[Stored data]
....

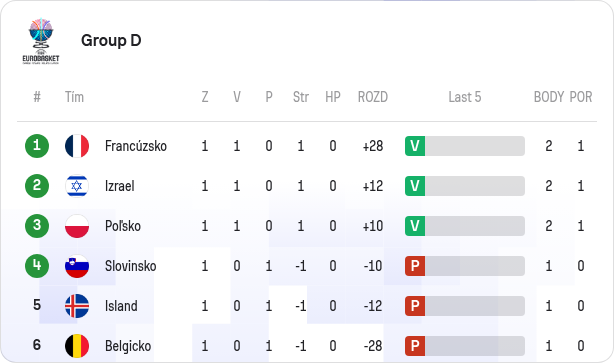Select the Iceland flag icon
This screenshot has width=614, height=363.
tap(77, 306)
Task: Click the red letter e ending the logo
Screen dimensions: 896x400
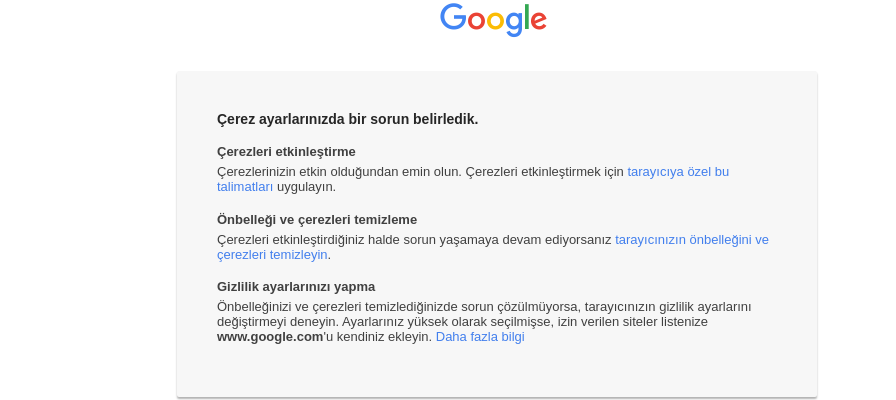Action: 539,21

....

→ **WORK REQUEST**: Your task is to transcribe exactly the lines from the one containing "Task: Click the red letter e ending the logo" through the final line of the entries above, pictures excluded.

→ **RESPONSE TO THE TASK**:
Task: Click the red letter e ending the logo
Screen dimensions: 896x400
Action: 539,21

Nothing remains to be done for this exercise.